Stirrings at the Sand and Sage

Stirrings at the Sand and Sage

Dear Friends, 

I’d like to tell you a tale of the Sand and Sage—a saga still unfolding. Not because I’m an ‘ol cowboy (which I actually am, hailing from sagebrush country in rural Yampa, Colorado). Rather, because in this old-timey East Colfax motel, seeds of Joshua Station and Clara Commons were planted in our imaginations.

My heart lept the other day when I read the latest news of the Sand and Sage, and the nearby Westerner Motel. It seems those same seeds of imagination are sprouting again.

For about five years in the mid-1990s, MHM had a regular presence at the Sand and Sage. We rented a motel room a couple of nights a week, emptied the furniture, and used the space as a kind of drop-in resource center for unhoused teens. Many were kids we followed as they moved east in their nightly search for “squats.” We originally met them on Capitol Hill, but gentrification was gobbling up abandoned spaces, pressing our friends out both east and west along Colfax.

My own kids have special memories of outdoor Thanksgiving meals with Sand and Sage residents for several years that overflowed the tiny front yard. Turkey and fixins served up with singalongs!

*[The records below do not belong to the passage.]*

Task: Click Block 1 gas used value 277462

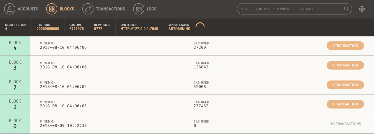Action: tap(201, 106)
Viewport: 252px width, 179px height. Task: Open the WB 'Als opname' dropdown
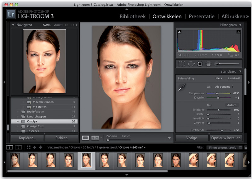[x=224, y=86]
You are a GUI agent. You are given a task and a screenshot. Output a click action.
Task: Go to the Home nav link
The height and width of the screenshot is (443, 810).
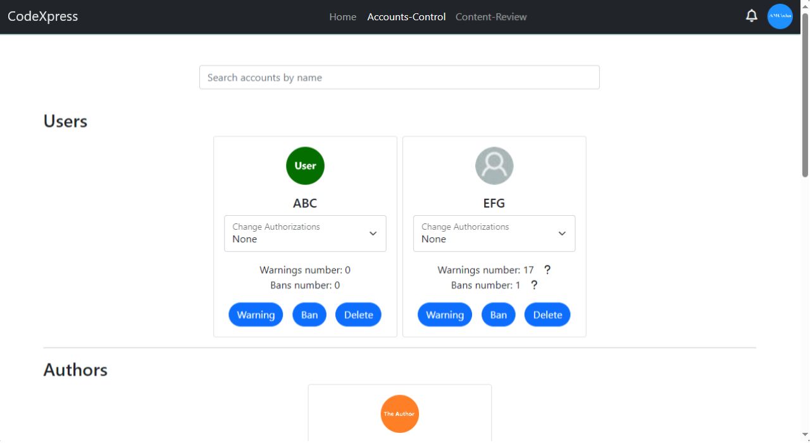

That experience led us to try to purchase the Sand and Sage—or one of the other motels along the strip—hoping just to offer a clean, safe, and affordable alternative for the friends we were making.

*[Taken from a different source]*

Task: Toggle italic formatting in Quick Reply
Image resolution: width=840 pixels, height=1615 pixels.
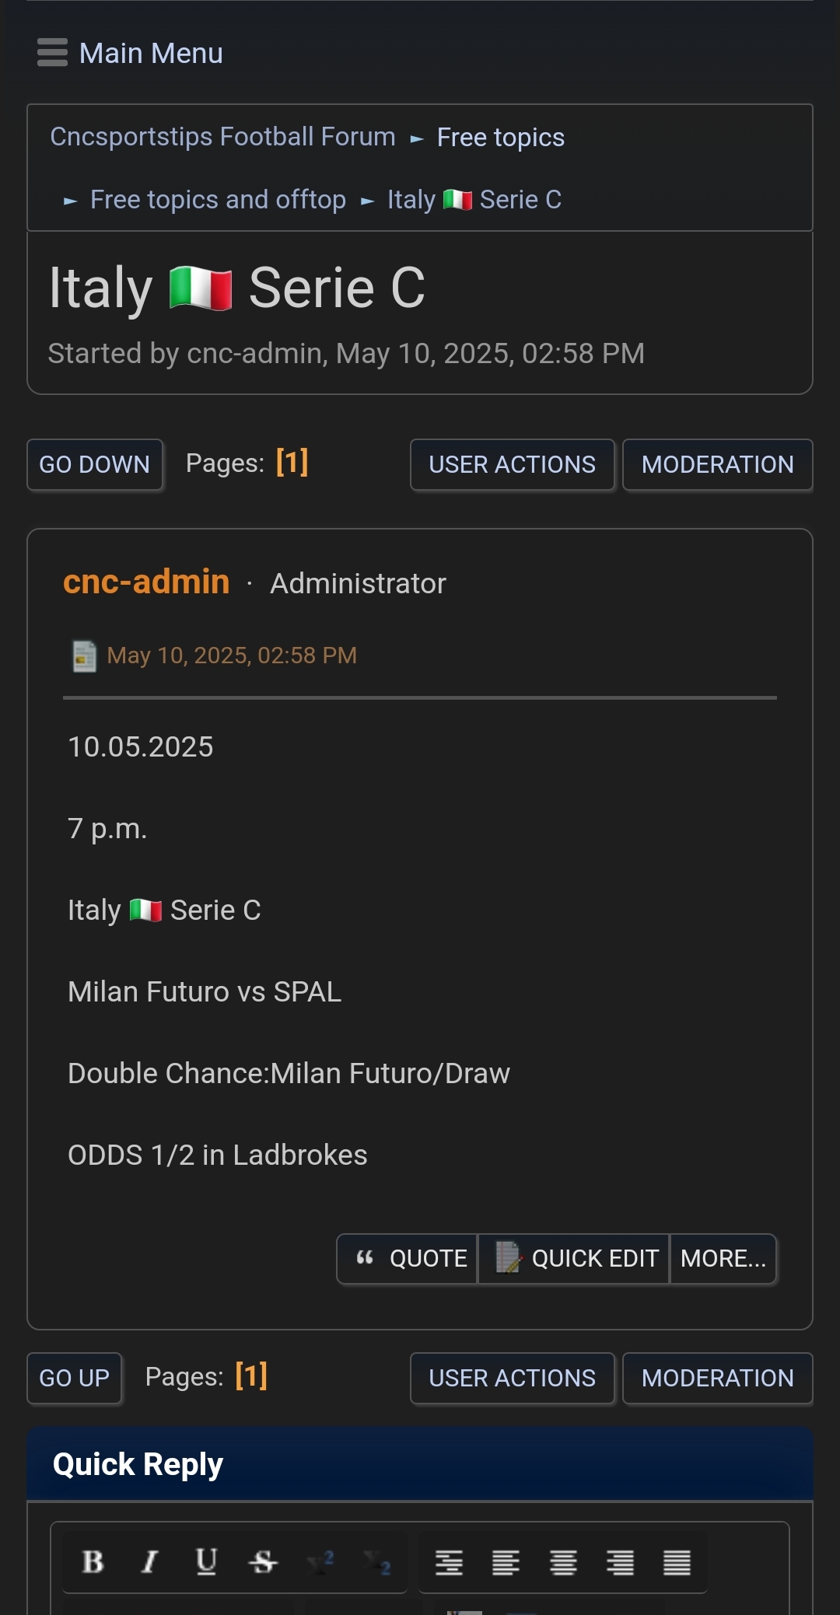Action: 149,1561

We were small, with an even smaller budget. We knew the world of street-connected kids and were discovering more families without homes, but what did we know about real estate?

Not even knowing how much we didn’t know, we kept trying. Surely somebody on Colfax would be eager to unload a dilapidated hotel. Practically every block had one—leftovers from the long-departed golden age of Colfax Avenue as the gateway to the Rockies.

Nope, not so easy.

We reached out to nearly two-dozen motel property owners. That was in the time when the Anschutz medical complex was just coming into being on East Colfax, and most property owners would not even speak with us—much less consider selling. They must have anticipated that their land would become much more valuable if they held on.

Through a remarkable series of events, we ended up buying the Motel 7 at I-25 and 8th Avenue. The shift from Denver’s east side to the west side was big for us, and unexpected. If I’m honest, I do miss the miss the energy and drama of the community on East Colfax! Joshua Station’s semi-industrial location isn’t exciting, but the relatively dull surroundings actually provide exactly the tranquility needed for families to heal from the trauma of homelessness.

After extensive renovations, we re-branded our motel as Joshua Station. When we opened in 2002, our original intention was simply to operate a good motel for our unhoused friends. Little by little we started offering various kinds of support and resources for our renters. Before long that morphed into the two-year, richly supportive experience of caring community that continues to welcome families now.

Given the Sand and Sage’s role in our story, I’m so thrilled to see its future unfolding under new ownership by The Fax. I hope it can be a place of new life for many, offering permanently affordable and equitable housing along East Colfax.